# Action item:
What you return should match the data below exactly, line for line.

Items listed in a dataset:
------------------------------------------------------------
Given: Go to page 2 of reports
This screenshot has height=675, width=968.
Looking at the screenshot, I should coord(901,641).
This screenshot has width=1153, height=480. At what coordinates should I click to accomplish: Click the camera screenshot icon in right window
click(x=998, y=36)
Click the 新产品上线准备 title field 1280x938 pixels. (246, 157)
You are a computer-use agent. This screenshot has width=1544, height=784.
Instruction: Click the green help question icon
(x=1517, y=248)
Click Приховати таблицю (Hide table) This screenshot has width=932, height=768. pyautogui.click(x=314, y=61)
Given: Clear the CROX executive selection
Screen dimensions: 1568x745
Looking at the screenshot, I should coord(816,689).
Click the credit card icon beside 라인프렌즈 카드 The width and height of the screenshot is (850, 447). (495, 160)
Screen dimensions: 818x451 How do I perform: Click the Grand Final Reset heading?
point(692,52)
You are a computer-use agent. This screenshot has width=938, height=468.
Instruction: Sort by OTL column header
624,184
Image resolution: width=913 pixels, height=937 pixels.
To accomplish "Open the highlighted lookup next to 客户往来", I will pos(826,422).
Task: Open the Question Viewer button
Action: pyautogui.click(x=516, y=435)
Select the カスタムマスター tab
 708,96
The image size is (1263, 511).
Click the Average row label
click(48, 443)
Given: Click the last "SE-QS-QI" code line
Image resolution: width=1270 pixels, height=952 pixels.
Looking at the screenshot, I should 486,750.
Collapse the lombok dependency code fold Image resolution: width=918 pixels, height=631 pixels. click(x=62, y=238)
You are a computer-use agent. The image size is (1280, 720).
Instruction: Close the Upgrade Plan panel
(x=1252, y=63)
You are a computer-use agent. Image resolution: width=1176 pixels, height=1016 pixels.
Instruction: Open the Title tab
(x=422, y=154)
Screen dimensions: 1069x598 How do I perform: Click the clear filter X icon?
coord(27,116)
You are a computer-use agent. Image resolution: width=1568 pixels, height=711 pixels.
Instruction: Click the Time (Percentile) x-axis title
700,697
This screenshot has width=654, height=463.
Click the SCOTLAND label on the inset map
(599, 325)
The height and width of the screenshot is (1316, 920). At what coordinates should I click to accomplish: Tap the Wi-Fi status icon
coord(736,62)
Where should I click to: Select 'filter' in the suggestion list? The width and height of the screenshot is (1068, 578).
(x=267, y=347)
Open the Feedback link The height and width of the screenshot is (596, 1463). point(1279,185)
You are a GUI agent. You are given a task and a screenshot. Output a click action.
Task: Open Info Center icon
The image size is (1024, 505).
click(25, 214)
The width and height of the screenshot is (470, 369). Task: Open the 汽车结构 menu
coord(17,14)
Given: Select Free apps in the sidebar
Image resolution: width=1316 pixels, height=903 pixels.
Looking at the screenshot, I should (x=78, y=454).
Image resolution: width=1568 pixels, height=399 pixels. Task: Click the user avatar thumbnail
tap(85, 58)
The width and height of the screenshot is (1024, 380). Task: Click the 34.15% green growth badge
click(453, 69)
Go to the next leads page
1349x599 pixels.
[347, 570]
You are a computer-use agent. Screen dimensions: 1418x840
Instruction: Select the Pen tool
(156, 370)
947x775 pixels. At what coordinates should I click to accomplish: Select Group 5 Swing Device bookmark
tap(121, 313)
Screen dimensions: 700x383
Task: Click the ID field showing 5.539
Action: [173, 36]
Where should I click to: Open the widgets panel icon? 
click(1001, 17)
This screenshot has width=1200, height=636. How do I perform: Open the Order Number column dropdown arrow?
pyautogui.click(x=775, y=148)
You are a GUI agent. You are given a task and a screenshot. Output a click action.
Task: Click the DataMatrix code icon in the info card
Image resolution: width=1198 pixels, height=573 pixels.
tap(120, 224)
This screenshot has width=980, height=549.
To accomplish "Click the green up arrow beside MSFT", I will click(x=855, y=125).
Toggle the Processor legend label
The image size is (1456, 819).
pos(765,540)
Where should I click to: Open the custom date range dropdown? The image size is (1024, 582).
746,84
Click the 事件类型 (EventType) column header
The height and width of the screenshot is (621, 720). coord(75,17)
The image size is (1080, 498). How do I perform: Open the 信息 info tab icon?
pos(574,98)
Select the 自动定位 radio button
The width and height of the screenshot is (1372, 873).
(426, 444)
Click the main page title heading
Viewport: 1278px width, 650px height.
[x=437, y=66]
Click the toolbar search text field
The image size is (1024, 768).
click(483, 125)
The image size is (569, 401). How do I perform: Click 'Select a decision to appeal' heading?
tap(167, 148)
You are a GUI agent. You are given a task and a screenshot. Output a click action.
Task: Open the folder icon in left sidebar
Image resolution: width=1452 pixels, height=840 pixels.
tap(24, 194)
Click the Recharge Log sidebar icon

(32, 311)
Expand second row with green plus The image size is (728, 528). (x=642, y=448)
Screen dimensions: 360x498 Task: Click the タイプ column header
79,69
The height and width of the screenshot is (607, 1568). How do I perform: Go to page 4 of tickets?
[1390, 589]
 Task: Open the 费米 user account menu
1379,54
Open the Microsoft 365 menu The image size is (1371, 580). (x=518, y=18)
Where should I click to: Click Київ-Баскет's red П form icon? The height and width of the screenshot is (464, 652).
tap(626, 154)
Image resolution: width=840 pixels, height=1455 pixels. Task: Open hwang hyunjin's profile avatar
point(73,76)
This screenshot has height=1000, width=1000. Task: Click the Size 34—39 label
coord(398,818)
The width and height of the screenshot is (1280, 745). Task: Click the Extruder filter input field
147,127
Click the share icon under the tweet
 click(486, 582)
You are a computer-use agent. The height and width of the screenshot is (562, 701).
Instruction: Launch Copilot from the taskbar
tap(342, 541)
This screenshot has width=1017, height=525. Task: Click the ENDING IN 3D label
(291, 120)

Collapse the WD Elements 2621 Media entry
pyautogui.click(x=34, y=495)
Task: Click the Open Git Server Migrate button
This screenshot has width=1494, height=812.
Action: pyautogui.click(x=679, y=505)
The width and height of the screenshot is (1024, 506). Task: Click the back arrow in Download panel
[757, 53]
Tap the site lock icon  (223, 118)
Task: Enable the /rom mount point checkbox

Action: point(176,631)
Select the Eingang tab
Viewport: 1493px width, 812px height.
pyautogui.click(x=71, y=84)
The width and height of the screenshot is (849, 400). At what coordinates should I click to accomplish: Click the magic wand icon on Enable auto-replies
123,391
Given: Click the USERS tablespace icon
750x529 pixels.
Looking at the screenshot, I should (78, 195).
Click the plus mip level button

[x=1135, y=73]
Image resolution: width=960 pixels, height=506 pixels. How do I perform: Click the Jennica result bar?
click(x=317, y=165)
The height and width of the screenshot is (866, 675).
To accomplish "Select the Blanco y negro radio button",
------------------------------------------------------------
# Task response:
Given: Go to page 2 of reports
This screenshot has height=675, width=968.
Looking at the screenshot, I should coord(901,641).
This screenshot has width=1153, height=480. At what coordinates should I click to accomplish: Click the camera screenshot icon in right window
click(x=998, y=36)
Click the 新产品上线准备 title field 1280x938 pixels. (246, 157)
You are a computer-use agent. This screenshot has width=1544, height=784.
Instruction: Click the green help question icon
(x=1517, y=248)
Click Приховати таблицю (Hide table) This screenshot has width=932, height=768. pyautogui.click(x=314, y=61)
Given: Clear the CROX executive selection
Screen dimensions: 1568x745
Looking at the screenshot, I should coord(816,689).
Click the credit card icon beside 라인프렌즈 카드 The width and height of the screenshot is (850, 447). (495, 160)
Screen dimensions: 818x451 How do I perform: Click the Grand Final Reset heading?
point(692,52)
You are a computer-use agent. This screenshot has width=938, height=468.
Instruction: Sort by OTL column header
624,184
Image resolution: width=913 pixels, height=937 pixels.
To accomplish "Open the highlighted lookup next to 客户往来", I will pos(826,422).
Task: Open the Question Viewer button
Action: pyautogui.click(x=516, y=435)
Select the カスタムマスター tab
 708,96
The image size is (1263, 511).
Click the Average row label
click(48, 443)
Given: Click the last "SE-QS-QI" code line
Image resolution: width=1270 pixels, height=952 pixels.
Looking at the screenshot, I should 486,750.
Collapse the lombok dependency code fold Image resolution: width=918 pixels, height=631 pixels. click(x=62, y=238)
You are a computer-use agent. The image size is (1280, 720).
Instruction: Close the Upgrade Plan panel
(x=1252, y=63)
You are a computer-use agent. Image resolution: width=1176 pixels, height=1016 pixels.
Instruction: Open the Title tab
(x=422, y=154)
Screen dimensions: 1069x598 How do I perform: Click the clear filter X icon?
coord(27,116)
You are a computer-use agent. Image resolution: width=1568 pixels, height=711 pixels.
Instruction: Click the Time (Percentile) x-axis title
700,697
This screenshot has width=654, height=463.
Click the SCOTLAND label on the inset map
(599, 325)
The height and width of the screenshot is (1316, 920). At what coordinates should I click to accomplish: Tap the Wi-Fi status icon
coord(736,62)
Where should I click to: Select 'filter' in the suggestion list? The width and height of the screenshot is (1068, 578).
(x=267, y=347)
Open the Feedback link The height and width of the screenshot is (596, 1463). point(1279,185)
You are a GUI agent. You are given a task and a screenshot. Output a click action.
Task: Open Info Center icon
The image size is (1024, 505).
click(25, 214)
The width and height of the screenshot is (470, 369). Task: Open the 汽车结构 menu
coord(17,14)
Given: Select Free apps in the sidebar
Image resolution: width=1316 pixels, height=903 pixels.
Looking at the screenshot, I should (x=78, y=454).
Image resolution: width=1568 pixels, height=399 pixels. Task: Click the user avatar thumbnail
tap(85, 58)
The width and height of the screenshot is (1024, 380). Task: Click the 34.15% green growth badge
click(453, 69)
Go to the next leads page
1349x599 pixels.
[347, 570]
You are a computer-use agent. Screen dimensions: 1418x840
Instruction: Select the Pen tool
(156, 370)
947x775 pixels. At what coordinates should I click to accomplish: Select Group 5 Swing Device bookmark
tap(121, 313)
Screen dimensions: 700x383
Task: Click the ID field showing 5.539
Action: [173, 36]
Where should I click to: Open the widgets panel icon? 
click(1001, 17)
This screenshot has width=1200, height=636. How do I perform: Open the Order Number column dropdown arrow?
pyautogui.click(x=775, y=148)
You are a GUI agent. You are given a task and a screenshot. Output a click action.
Task: Click the DataMatrix code icon in the info card
Image resolution: width=1198 pixels, height=573 pixels.
tap(120, 224)
This screenshot has width=980, height=549.
To accomplish "Click the green up arrow beside MSFT", I will click(x=855, y=125).
Toggle the Processor legend label
The image size is (1456, 819).
pos(765,540)
Where should I click to: Open the custom date range dropdown? The image size is (1024, 582).
746,84
Click the 事件类型 (EventType) column header
The height and width of the screenshot is (621, 720). coord(75,17)
The image size is (1080, 498). How do I perform: Open the 信息 info tab icon?
pos(574,98)
Select the 自动定位 radio button
The width and height of the screenshot is (1372, 873).
(426, 444)
Click the main page title heading
Viewport: 1278px width, 650px height.
[x=437, y=66]
Click the toolbar search text field
The image size is (1024, 768).
click(483, 125)
The image size is (569, 401). How do I perform: Click 'Select a decision to appeal' heading?
tap(167, 148)
You are a GUI agent. You are given a task and a screenshot. Output a click action.
Task: Open the folder icon in left sidebar
Image resolution: width=1452 pixels, height=840 pixels.
tap(24, 194)
Click the Recharge Log sidebar icon

(32, 311)
Expand second row with green plus The image size is (728, 528). (x=642, y=448)
Screen dimensions: 360x498 Task: Click the タイプ column header
79,69
The height and width of the screenshot is (607, 1568). How do I perform: Go to page 4 of tickets?
[1390, 589]
 Task: Open the 费米 user account menu
1379,54
Open the Microsoft 365 menu The image size is (1371, 580). (x=518, y=18)
Where should I click to: Click Київ-Баскет's red П form icon? The height and width of the screenshot is (464, 652).
tap(626, 154)
Image resolution: width=840 pixels, height=1455 pixels. Task: Open hwang hyunjin's profile avatar
point(73,76)
This screenshot has height=1000, width=1000. Task: Click the Size 34—39 label
coord(398,818)
The width and height of the screenshot is (1280, 745). Task: Click the Extruder filter input field
147,127
Click the share icon under the tweet
 click(486, 582)
You are a computer-use agent. The height and width of the screenshot is (562, 701).
Instruction: Launch Copilot from the taskbar
tap(342, 541)
This screenshot has width=1017, height=525. Task: Click the ENDING IN 3D label
(291, 120)

Collapse the WD Elements 2621 Media entry
pyautogui.click(x=34, y=495)
Task: Click the Open Git Server Migrate button
This screenshot has width=1494, height=812.
Action: pyautogui.click(x=679, y=505)
The width and height of the screenshot is (1024, 506). Task: Click the back arrow in Download panel
[757, 53]
Tap the site lock icon  (223, 118)
Task: Enable the /rom mount point checkbox

Action: point(176,631)
Select the Eingang tab
Viewport: 1493px width, 812px height.
pyautogui.click(x=71, y=84)
The width and height of the screenshot is (849, 400). At what coordinates should I click to accomplish: Click the magic wand icon on Enable auto-replies
123,391
Given: Click the USERS tablespace icon
750x529 pixels.
Looking at the screenshot, I should (78, 195).
Click the plus mip level button

[x=1135, y=73]
Image resolution: width=960 pixels, height=506 pixels. How do I perform: Click the Jennica result bar?
click(x=317, y=165)
The height and width of the screenshot is (866, 675).
To accomplish "Select the Blanco y negro radio button",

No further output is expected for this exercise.